▸ **Written request**
Reproduce, word for word, the part of the data below that opens with the line containing "You are a computer-use agent. The height" and closes with the line containing "[x=499, y=930]", both of those lines included.
---------- Dataset content
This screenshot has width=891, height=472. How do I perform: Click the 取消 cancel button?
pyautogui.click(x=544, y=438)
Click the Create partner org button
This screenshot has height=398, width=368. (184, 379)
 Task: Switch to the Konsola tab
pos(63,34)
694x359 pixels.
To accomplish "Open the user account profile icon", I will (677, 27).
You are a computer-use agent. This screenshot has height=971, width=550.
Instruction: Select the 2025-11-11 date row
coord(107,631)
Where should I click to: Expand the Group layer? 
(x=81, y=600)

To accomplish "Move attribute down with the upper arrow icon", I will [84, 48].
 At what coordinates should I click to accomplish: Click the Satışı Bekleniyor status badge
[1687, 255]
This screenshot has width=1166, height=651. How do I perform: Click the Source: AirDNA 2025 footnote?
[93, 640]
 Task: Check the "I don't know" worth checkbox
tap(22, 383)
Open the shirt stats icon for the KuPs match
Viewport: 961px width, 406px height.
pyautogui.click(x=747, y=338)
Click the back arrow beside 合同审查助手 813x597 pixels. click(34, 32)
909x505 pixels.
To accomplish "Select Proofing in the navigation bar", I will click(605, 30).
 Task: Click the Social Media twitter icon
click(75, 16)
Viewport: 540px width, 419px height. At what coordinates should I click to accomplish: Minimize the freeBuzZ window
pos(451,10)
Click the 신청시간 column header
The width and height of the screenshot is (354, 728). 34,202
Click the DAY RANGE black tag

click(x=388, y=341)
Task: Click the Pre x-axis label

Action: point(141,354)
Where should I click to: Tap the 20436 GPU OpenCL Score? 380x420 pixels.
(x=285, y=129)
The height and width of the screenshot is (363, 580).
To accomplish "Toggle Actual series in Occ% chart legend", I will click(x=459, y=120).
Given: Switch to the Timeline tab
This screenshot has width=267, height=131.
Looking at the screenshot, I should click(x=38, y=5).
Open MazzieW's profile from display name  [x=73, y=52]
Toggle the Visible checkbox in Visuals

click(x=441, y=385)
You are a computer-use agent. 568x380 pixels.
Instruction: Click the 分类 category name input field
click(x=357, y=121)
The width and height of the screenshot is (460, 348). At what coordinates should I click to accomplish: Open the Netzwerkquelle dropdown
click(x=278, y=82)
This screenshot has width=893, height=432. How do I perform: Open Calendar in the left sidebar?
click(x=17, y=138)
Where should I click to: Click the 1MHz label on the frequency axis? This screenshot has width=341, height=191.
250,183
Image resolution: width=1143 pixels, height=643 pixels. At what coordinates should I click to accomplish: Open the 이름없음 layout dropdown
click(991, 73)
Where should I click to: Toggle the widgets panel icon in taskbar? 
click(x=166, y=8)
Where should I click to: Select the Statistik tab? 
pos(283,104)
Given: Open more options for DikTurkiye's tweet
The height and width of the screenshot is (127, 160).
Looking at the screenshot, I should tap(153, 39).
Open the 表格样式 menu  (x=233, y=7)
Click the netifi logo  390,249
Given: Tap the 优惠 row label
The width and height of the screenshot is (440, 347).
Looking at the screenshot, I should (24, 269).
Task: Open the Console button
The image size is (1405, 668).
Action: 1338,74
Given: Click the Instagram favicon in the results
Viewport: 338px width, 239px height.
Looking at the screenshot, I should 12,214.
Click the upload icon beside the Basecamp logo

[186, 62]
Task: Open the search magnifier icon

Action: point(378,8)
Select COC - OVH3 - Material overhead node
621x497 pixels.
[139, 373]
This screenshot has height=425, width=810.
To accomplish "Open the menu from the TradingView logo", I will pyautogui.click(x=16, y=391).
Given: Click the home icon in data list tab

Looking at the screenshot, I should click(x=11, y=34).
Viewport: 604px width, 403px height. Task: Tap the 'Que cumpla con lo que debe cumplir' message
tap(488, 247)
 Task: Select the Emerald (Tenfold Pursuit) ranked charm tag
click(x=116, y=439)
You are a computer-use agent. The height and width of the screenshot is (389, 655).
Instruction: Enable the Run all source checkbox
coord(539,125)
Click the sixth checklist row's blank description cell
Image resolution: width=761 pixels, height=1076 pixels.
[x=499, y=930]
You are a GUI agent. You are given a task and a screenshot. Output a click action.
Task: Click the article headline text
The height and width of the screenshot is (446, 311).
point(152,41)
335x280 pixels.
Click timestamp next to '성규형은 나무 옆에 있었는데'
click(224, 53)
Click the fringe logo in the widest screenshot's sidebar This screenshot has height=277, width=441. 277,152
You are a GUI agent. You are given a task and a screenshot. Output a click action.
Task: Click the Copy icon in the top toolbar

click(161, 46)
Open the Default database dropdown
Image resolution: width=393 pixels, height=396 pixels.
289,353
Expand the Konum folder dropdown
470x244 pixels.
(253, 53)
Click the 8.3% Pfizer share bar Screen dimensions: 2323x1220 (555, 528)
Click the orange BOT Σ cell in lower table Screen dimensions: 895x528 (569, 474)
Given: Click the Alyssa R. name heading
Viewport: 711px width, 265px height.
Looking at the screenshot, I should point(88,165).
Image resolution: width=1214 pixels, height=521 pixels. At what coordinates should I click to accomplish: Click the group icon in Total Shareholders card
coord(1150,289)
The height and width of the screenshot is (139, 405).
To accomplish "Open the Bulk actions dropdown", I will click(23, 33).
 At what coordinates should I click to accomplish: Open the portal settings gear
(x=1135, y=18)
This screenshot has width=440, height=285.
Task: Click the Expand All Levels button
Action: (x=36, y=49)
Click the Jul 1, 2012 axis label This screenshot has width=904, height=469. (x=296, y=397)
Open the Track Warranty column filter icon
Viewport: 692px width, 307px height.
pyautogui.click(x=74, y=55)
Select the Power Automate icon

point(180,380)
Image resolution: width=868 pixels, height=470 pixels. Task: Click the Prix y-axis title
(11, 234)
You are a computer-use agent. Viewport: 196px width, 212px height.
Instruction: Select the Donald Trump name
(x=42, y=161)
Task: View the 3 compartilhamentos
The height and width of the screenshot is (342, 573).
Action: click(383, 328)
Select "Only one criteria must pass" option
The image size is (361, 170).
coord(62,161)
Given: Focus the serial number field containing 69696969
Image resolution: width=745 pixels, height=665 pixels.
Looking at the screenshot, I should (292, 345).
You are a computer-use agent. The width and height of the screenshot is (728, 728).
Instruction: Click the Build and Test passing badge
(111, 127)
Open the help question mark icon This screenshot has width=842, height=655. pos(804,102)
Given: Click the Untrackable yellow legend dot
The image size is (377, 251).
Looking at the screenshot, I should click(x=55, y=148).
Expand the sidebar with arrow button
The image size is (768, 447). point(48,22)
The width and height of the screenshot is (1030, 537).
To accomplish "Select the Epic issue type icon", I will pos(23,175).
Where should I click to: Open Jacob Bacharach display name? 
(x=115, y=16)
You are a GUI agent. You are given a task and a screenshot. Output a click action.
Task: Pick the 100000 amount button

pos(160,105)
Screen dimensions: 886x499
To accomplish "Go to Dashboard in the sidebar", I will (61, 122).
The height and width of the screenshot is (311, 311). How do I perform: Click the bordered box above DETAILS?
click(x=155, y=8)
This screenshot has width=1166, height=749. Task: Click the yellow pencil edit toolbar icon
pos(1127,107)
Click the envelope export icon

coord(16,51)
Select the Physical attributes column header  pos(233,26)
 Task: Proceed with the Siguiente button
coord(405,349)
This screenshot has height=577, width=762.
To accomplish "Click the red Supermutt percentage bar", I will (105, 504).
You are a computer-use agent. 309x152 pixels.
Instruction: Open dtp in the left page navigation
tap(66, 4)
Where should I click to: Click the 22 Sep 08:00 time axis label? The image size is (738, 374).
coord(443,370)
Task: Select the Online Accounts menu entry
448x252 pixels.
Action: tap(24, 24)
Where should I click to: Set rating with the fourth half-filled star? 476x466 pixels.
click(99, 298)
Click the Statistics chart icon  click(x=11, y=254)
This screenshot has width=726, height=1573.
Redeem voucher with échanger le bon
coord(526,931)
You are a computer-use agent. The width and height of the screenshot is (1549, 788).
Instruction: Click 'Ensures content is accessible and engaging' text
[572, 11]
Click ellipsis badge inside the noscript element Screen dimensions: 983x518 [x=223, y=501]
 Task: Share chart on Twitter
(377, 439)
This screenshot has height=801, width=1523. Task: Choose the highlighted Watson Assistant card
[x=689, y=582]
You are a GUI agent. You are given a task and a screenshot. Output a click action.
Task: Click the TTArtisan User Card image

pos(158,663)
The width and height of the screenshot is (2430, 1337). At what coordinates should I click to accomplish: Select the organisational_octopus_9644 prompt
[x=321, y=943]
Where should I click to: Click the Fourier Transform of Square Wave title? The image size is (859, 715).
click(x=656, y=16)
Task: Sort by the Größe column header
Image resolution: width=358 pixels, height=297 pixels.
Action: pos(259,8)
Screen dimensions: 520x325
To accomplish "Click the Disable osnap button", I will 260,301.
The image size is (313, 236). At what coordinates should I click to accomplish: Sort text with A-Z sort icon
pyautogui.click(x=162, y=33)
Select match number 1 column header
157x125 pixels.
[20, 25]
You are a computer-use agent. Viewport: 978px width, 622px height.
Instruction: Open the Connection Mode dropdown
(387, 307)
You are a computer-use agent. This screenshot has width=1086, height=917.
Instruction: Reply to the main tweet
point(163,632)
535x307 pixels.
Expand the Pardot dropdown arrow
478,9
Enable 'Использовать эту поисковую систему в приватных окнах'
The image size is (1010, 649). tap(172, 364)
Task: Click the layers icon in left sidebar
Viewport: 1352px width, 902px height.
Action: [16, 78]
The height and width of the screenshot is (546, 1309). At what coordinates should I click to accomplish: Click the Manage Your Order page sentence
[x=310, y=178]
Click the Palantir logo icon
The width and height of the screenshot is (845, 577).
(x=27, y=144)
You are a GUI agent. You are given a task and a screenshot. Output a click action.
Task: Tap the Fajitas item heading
--------------------
▸ **Answer**
You are a computer-use agent. The height and width of the screenshot is (389, 655).
Instruction: Enable the Run all source checkbox
coord(539,125)
Click the sixth checklist row's blank description cell
Image resolution: width=761 pixels, height=1076 pixels.
[x=499, y=930]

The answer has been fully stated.